Background: Recent evidence suggests that daily aspirin use decreases cancer risk, particularly for colorectal cancer, but evidence for alternate-day use is scant.

Objective: To examine the association between long-term, alternate-day, low-dose aspirin and cancer in healthy women.

Design: Observational follow-up of a randomized trial.

Setting: Female health professionals.

Participants: 39 876 women aged 45 years or older in the Women’s Health Study (ClinicalTrials.gov: NCT00000479), 33 682 of whom continued observational follow-up.

Intervention: 100 mg of alternate-day aspirin or placebo through March 2004, with a median 10-year follow-up.

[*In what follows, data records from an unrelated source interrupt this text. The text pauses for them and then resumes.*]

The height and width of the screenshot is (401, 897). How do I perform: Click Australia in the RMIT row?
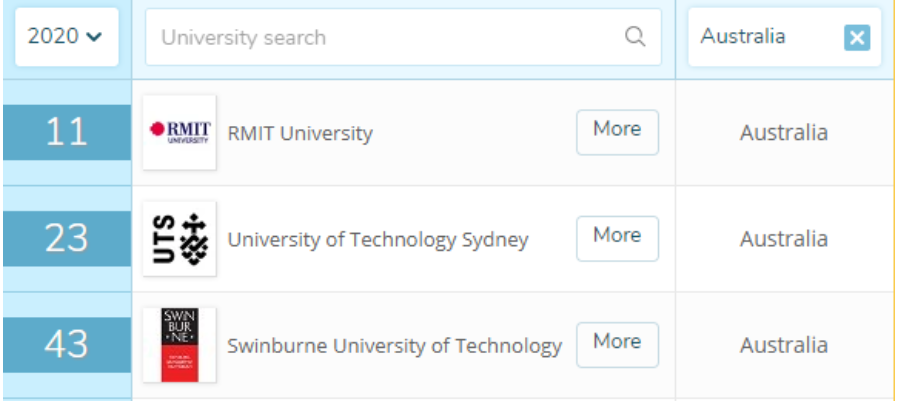point(784,133)
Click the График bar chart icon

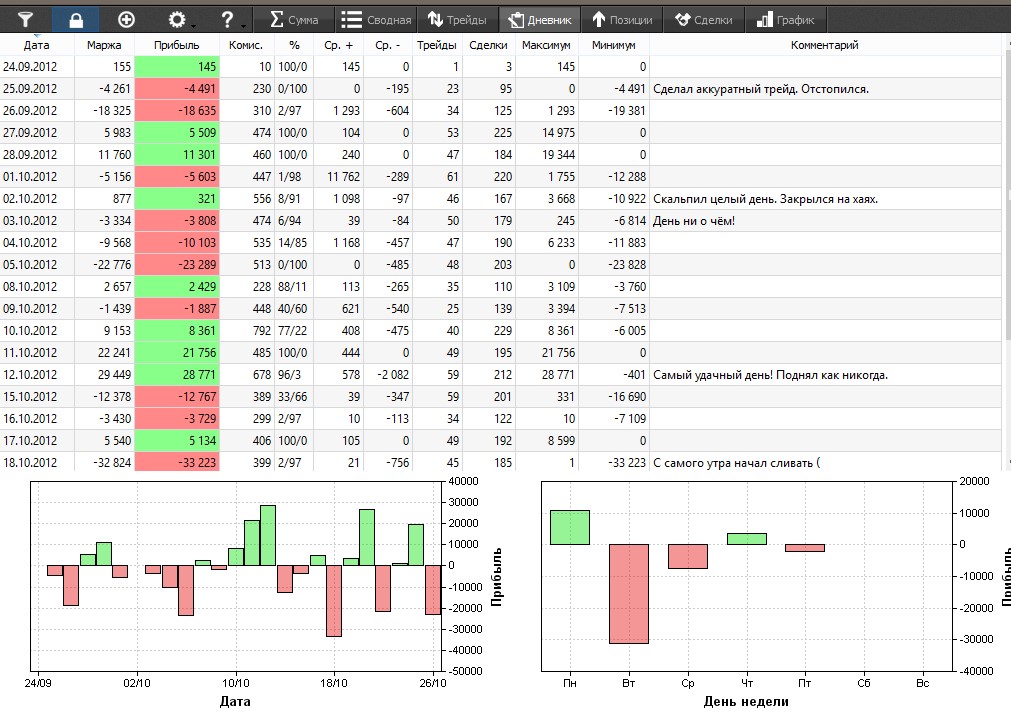765,19
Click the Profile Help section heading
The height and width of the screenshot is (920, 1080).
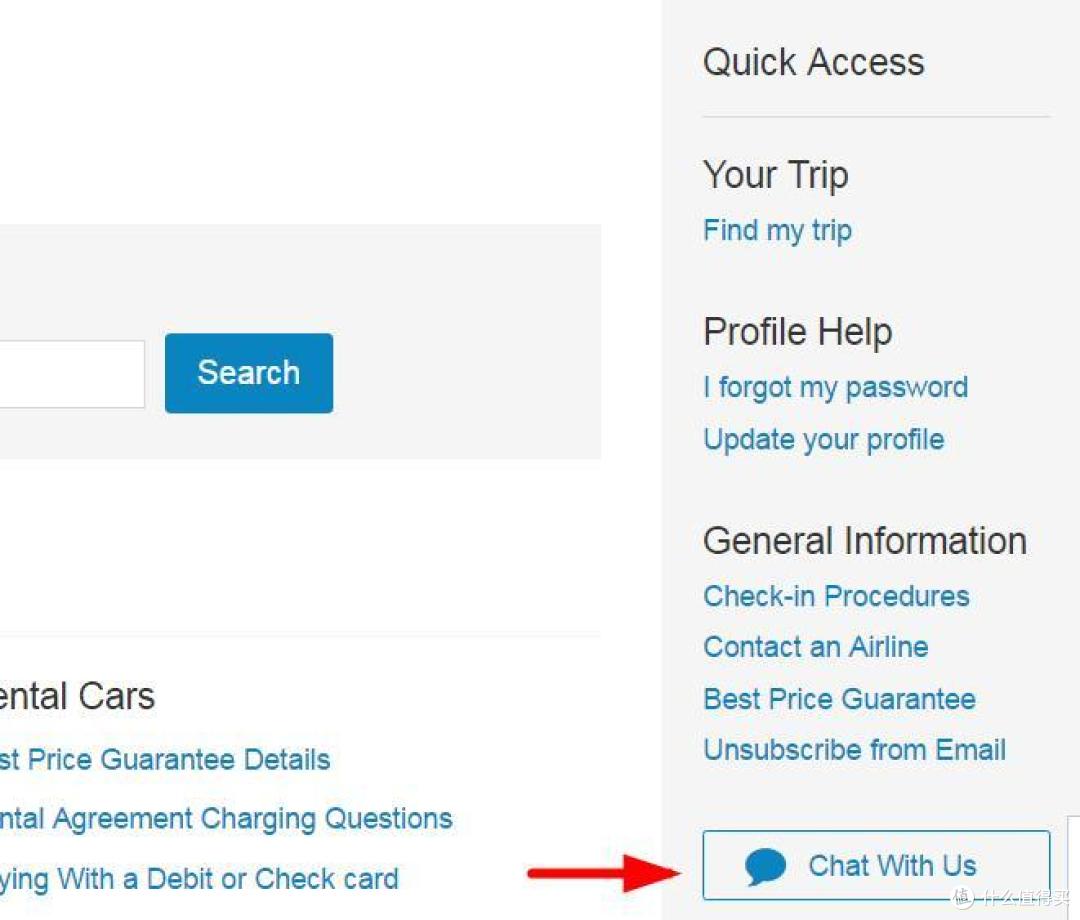tap(798, 331)
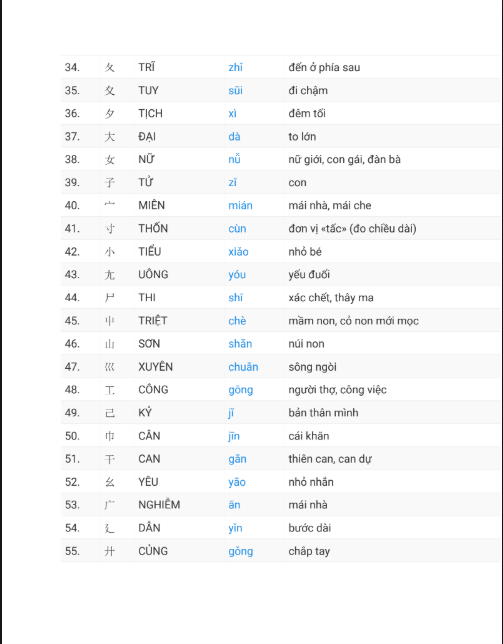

Posttrial follow-up continued through March 2012.

Measurements: Cancer incidence.

This is a long term follow-up of female health professionals in the Women’s Health Study, in which participants were randomized to receive either aspirin or placebo every other day from 1992 to 2004. This was a massive trial, not likely to be repeated again anytime soon. What did they find?

Overall, aspirin didn’t seem to prevent all cancer (hazard ratio (HR) 0.97), breast cancer (HR 0.98 ), or lung cancer (HR, 1.04). But colorectal cancer wassignificantly reduced in those taking aspirin (HR, 0.80; p = 0.02). This was especially true for proximal colon cancer (HR 0.73; p = 0.02). The difference was seen only after 10 years, with a posttrial reduction of 42%. Phenomenal, right?

Now some caveats. This was a new, and welcome finding, because the original 10 year follow-up study detected no differences. This would seem to point to the fact that the benefit is really long-term. But it’s also possible we have some biases here. There was more gastrointestinal bleeding and peptic ulcers in the aspirin group. this might have theoretically led to more screening in this group, and more prevention. However, the colonoscopy rates in the two groups were similar, so this seems less likely. But the biggest buzzkill is that overall mortality rates remained unchanged.

Research is hard. Following this many participants for this long seems like an impossible task. We should applaud the efforts to do rigorous studies like this for so long, and seriously consider the relative benefits and harms of aspirin moving forward. But while these results seem positive, it’s hard to tell whether they are significant enough for us to change our thoughts on the widespread use of aspirin in otherwise healthy women.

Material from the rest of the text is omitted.